[Records on where items appear]

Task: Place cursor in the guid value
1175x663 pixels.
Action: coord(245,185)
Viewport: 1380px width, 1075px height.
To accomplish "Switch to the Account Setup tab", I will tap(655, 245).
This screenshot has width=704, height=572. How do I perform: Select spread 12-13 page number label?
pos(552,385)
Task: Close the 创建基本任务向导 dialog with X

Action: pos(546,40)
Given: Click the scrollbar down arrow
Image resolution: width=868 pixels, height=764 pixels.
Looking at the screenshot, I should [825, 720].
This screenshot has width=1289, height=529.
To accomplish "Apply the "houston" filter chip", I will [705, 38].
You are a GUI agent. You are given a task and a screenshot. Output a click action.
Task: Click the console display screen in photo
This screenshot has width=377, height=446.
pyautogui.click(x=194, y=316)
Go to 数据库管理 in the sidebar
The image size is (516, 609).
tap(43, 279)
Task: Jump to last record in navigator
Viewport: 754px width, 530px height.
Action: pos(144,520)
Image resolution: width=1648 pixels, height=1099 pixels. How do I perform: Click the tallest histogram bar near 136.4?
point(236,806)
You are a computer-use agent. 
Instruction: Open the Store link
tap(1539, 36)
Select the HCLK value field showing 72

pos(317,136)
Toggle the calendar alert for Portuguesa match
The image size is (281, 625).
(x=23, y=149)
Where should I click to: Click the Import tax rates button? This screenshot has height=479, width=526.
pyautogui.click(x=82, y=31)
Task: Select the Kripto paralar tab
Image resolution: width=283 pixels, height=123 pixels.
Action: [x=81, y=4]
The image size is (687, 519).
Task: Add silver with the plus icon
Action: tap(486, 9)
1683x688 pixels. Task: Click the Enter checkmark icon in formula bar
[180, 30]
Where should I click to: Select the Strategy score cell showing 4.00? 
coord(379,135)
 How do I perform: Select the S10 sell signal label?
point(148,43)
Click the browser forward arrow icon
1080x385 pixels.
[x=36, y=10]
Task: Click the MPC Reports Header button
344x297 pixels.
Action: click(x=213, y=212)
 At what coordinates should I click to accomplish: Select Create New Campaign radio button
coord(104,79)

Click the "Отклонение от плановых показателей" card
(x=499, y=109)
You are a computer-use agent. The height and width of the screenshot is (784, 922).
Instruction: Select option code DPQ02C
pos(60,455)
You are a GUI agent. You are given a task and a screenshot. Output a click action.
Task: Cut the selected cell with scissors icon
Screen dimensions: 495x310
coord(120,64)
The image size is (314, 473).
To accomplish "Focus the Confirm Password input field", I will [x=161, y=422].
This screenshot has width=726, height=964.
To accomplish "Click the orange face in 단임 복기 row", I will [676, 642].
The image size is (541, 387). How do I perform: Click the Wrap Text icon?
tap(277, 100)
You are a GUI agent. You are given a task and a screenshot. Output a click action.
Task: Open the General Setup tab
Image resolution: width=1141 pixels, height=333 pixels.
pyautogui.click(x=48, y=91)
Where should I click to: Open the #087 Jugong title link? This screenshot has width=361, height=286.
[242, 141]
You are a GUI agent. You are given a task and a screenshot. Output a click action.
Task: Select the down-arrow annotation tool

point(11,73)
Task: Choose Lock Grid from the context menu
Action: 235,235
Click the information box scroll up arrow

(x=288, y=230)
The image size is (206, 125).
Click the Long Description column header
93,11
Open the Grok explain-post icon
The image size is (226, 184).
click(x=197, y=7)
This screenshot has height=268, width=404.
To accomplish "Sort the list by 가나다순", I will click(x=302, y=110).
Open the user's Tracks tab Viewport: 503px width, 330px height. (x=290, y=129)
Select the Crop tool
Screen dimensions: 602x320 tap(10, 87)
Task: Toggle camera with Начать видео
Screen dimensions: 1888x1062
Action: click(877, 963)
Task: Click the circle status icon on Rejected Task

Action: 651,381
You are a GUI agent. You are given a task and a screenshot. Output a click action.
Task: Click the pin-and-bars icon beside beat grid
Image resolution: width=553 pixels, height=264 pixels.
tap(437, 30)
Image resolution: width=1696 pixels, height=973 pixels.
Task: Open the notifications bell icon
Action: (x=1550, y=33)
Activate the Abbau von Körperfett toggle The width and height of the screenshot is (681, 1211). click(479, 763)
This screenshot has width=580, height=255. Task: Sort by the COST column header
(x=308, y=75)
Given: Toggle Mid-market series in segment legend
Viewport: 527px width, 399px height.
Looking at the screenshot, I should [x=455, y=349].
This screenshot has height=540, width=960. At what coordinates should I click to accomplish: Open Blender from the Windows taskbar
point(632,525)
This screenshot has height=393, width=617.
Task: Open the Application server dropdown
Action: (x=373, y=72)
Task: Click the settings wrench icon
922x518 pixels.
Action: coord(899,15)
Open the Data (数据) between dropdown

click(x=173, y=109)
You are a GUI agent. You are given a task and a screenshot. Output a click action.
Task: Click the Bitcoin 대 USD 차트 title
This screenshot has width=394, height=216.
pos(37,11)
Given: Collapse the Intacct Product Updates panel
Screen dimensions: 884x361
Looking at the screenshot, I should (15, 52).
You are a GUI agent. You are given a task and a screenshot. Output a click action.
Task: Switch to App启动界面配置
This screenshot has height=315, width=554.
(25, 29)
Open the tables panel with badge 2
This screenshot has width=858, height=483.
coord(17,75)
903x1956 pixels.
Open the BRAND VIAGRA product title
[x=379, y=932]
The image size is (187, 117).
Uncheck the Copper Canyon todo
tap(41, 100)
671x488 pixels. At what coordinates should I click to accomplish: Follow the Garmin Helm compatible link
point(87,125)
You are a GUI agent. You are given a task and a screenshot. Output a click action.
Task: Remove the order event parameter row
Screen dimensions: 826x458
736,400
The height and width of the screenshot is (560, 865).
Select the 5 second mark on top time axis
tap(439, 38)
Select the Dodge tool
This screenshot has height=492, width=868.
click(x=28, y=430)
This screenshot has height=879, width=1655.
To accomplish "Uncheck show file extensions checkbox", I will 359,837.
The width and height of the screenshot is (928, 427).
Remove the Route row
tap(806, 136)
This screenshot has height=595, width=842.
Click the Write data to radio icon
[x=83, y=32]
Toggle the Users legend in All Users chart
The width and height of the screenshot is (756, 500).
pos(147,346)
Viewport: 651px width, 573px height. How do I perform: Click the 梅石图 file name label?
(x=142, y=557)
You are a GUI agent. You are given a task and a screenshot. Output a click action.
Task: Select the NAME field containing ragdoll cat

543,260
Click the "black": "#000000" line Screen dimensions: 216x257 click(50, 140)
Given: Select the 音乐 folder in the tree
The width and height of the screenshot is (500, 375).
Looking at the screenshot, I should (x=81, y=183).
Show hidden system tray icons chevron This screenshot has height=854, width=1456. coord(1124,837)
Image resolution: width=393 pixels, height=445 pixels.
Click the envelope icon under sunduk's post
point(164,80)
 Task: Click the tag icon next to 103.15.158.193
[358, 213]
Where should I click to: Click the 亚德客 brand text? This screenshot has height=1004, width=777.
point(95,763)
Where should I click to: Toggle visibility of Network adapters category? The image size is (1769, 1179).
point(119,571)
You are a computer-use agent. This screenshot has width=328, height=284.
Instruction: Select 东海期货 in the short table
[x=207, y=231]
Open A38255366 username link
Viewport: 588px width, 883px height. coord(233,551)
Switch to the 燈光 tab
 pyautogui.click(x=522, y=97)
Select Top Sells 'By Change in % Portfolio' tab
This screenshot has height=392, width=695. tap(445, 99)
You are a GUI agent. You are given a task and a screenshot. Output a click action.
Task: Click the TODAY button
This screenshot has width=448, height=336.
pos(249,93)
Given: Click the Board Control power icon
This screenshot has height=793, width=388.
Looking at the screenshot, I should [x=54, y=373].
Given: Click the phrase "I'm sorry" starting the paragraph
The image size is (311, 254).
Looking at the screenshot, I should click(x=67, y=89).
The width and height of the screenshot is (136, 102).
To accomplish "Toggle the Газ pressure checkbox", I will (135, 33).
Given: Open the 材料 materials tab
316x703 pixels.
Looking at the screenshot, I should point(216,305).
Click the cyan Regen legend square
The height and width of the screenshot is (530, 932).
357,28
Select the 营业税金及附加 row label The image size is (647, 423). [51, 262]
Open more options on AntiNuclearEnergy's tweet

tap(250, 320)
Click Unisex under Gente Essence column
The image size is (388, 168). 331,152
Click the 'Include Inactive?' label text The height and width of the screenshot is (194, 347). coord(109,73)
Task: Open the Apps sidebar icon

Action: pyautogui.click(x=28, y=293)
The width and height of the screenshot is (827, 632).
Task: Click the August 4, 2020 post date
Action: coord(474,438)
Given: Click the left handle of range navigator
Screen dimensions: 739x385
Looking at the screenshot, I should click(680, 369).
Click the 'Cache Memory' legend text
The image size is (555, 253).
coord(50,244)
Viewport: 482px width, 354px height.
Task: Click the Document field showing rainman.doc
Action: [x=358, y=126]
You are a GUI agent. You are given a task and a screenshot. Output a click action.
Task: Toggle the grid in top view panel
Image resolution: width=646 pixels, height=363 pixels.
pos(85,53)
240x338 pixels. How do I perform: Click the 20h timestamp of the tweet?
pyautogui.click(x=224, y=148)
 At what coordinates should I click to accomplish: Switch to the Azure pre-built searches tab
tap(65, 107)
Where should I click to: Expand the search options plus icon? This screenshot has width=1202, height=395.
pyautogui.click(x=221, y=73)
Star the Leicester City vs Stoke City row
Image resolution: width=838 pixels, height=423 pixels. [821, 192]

## SHORT EXERCISE:
In the records, write out everything from the line containing "216x257 click(50, 140)" down to the line containing "Select the 营业税金及附加", replacing "The image size is" with "Screenshot size:" and leaving all else unchanged. Give only those lines.

## WORKED ANSWER:
Click the "black": "#000000" line Screen dimensions: 216x257 click(50, 140)
Given: Select the 音乐 folder in the tree
The width and height of the screenshot is (500, 375).
Looking at the screenshot, I should (x=81, y=183).
Show hidden system tray icons chevron This screenshot has height=854, width=1456. coord(1124,837)
Image resolution: width=393 pixels, height=445 pixels.
Click the envelope icon under sunduk's post
point(164,80)
 Task: Click the tag icon next to 103.15.158.193
[358, 213]
Where should I click to: Click the 亚德客 brand text? This screenshot has height=1004, width=777.
point(95,763)
Where should I click to: Toggle visibility of Network adapters category? Screenshot size: (1769, 1179).
point(119,571)
You are a computer-use agent. This screenshot has width=328, height=284.
Instruction: Select 东海期货 in the short table
[x=207, y=231]
Open A38255366 username link
Viewport: 588px width, 883px height. coord(233,551)
Switch to the 燈光 tab
 pyautogui.click(x=522, y=97)
Select Top Sells 'By Change in % Portfolio' tab
This screenshot has height=392, width=695. tap(445, 99)
You are a GUI agent. You are given a task and a screenshot. Output a click action.
Task: Click the TODAY button
This screenshot has width=448, height=336.
pos(249,93)
Given: Click the Board Control power icon
This screenshot has height=793, width=388.
Looking at the screenshot, I should [x=54, y=373].
Given: Click the phrase "I'm sorry" starting the paragraph
Screenshot size: (311, 254).
Looking at the screenshot, I should click(x=67, y=89).
The width and height of the screenshot is (136, 102).
To accomplish "Toggle the Газ pressure checkbox", I will (135, 33).
Given: Open the 材料 materials tab
316x703 pixels.
Looking at the screenshot, I should point(216,305).
Click the cyan Regen legend square
The height and width of the screenshot is (530, 932).
357,28
Select the 营业税金及附加 row label Screenshot size: (647, 423). [51, 262]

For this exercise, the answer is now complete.